The AMT exemption amounts before phase-out for 2007 for individuals are:

$66,250 for married individuals filing jointly and surviving spouses

$44,350 for unmarried individuals; and

$33,125 for married individuals filing separately

 

This is a temporary fix only. Without future Congressional action, the AMT exemption amounts for individuals in 2008 will revert to 2000 levels. In addition, personal nonrefundable credits may offset AMT and regular tax.
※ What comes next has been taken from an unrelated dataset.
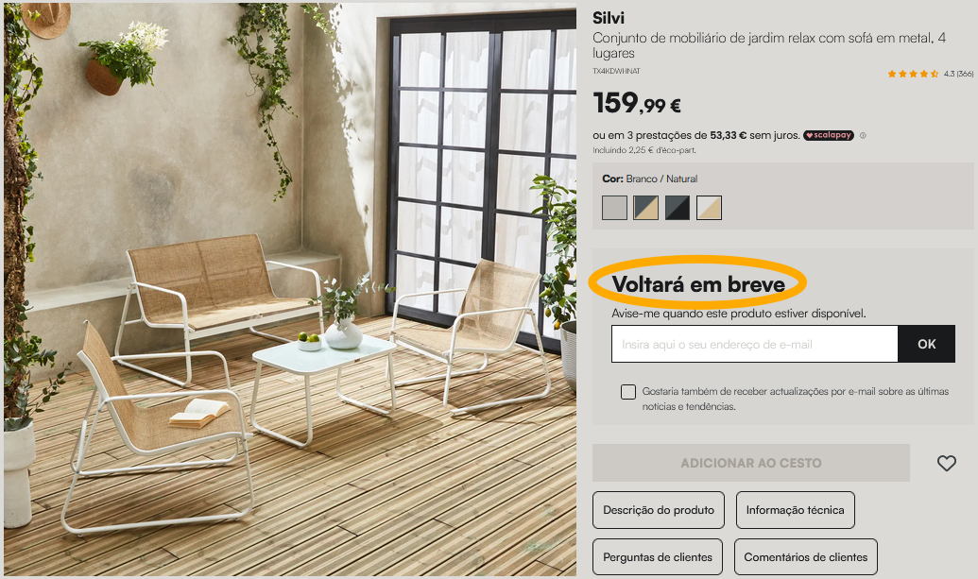Open the Descrição do produto section
The height and width of the screenshot is (579, 978).
pos(659,510)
For tax years beginning in 2007, the combined total of the following credits is limited to the sum of: (1) regular tax liability reduced by the foreign tax credit, and (2) the AMT:

·         Dependent care credit;

  Credit for the elderly and permanently and totally disabled;

Mortgage credit;

Child tax credit;

Hope and Lifetime Learning credits;

Adoption credit;

Saver's credit;

Non-business energy property credit for energy-efficient improvements to a principal residence;

Residential energy efficient property credit for photovoltaic, solar hot water, and  fuel cell property added to a residence; and

First-time D.C. homebuyer credit.

 

Again, absent future Congressional action, personal nonrefundable credits, with the exception of the child tax credit, adoption credit, and the saver's credit, can't exceed the excess of regular tax liability over tentative minimum tax in 2008.